In an anonymised, emailed statement, Rio Tinto says the announcement on July 9 “in relation to the termination of our electricity agreement” doesn’t change its commitment to help with the dross removal.

“NZAS remains committed to the 2018 funding agreement and its contribution of $1.75 million to support the removal of the ouvea premix. We also continue to remain engaged with all the relevant stakeholders in relation to this issue.”

Gore Mayor Hicks is lukewarm on Rio Tinto’s commitment. The company’s “fronting up a little bit”, he says, but “not as much as they should be”.

He’s annoyed Southland ratepayers, and taxpayers, are having to pay to remove something they had no part in putting there. The ouvea that’s being moved from Mataura now is going to Tiwai before being exported, Hicks notes, because the smelter has the appropriate system for dealing with the hazardous material.

“The only place that I believe it can go to is the Tiwai site.”

“The consequences of the failed arrangements between NZAS and Taha continue to impact on the local community to this day.” – David Parker

Hicks’ conclusion matches that of Minister Parker.

He wrote to NZAS boss Stewart Hamilton in late February, after Rio Tinto reneged on the handshake deal, saying: “The material originated from the NZAS site, and I remain of the view that the most appropriate and obvious outcome is for the aluminium dross by-product to be returned to Tiwai Point for storage and processing.”

Parker flayed the company for essentially passing the buck to central government and the local community to clean up the mess it had made. The letter criticised its “limited commitment” to addressing at least four historic stockpiles of dross in Southland, and “no commitment at all to speed up the process”.

There’s an aspect of déjà vu to the situation.

Haysom Metal Industries used to process the smelter’s dross. But in 1991, after it was hit with a council abatement notice limiting its operating hours, the plant closed, leaving a 16,000-tonne stockpile of dross.

It took until 2003 for a deal to be inked, again involving government agencies, local councils and landowners, to have the dross disposed of on smelter-owned land.

Parker’s February letter says there’s been a “pattern of unsatisfactory arrangements” for waste disposal from the smelter, leaving other parties to pick up the bill.

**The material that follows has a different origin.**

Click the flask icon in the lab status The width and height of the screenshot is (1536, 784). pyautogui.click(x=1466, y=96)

“The consequences of the failed arrangements between NZAS and Taha continue to impact on the local community to this day. The wellbeing of Southland’s people and its waterways have been put at risk and significant costs associated with disposal have fallen to local and central government rather than NZAS or its contractors.”

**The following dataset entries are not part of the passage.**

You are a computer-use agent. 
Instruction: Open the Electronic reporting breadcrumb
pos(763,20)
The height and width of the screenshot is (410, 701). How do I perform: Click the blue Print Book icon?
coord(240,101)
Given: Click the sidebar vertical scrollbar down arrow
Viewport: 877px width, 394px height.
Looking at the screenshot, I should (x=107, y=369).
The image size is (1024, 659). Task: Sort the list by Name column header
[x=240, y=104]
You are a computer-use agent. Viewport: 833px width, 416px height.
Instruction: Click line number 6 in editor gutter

A petition has urged the Government to take any means necessary to remove the dross from the paper mill and relocate it to Tiwai. Parker said in February he was considering legal action, but, so far, that has come to nought. And despite two near-misses – the February flood and last Sunday’s sprinkler spill – no one can say when, or if, an accelerated removal from Mataura will happen.

Hicks, the Gore mayor, says he hasn’t talked to Parker about the dross in some time. “I daresay if there was a solution in the offing I would have heard about it.” Parker says, blandly, MfE is actively investigating options. Lewis, of MfE, says: “It’s a complex issue from a number of different perspectives and it just takes time to work through some of those complexities. We’re working as fast as we can.”

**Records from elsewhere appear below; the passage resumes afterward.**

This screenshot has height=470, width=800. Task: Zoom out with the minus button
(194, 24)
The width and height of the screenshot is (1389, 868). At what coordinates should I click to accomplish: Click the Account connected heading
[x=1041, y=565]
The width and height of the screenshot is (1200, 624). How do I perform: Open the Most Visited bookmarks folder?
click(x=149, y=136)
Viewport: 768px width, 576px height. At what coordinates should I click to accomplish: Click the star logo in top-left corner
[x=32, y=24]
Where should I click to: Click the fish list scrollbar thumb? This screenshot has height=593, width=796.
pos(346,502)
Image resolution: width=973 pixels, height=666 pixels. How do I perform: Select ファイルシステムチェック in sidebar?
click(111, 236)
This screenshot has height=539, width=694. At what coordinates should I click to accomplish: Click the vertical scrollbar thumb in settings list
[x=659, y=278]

Meanwhile, Yates, the Auckland businessman, is waiting, somewhat impatiently, in the wings.

He hasn’t been waiting as long as Mataura’s Turnbull, though.

She describes the situation as “really, really frustrating”. She recalls the 1978 floods washing through the family home in Scott St, and being anxious at the time. “But then you settle down when nothing happens. With this [dross] stuff of course, that’s a whole new ball game.”

Over the years, people have come forward with potential solutions, she says, but things fizzle out. “There just seems to be wheels within wheels – it just doesn’t go any further.”

Emptying the mill and removing the threat from the dross would be a great relief, she says. It can’t come soon enough.

“If we’ve got to wait another two-and-a-half years, that could be too late. Because the way the weather is now, we’re just getting rain events every few months.

“It’s not fair, it’s not fair to anybody.”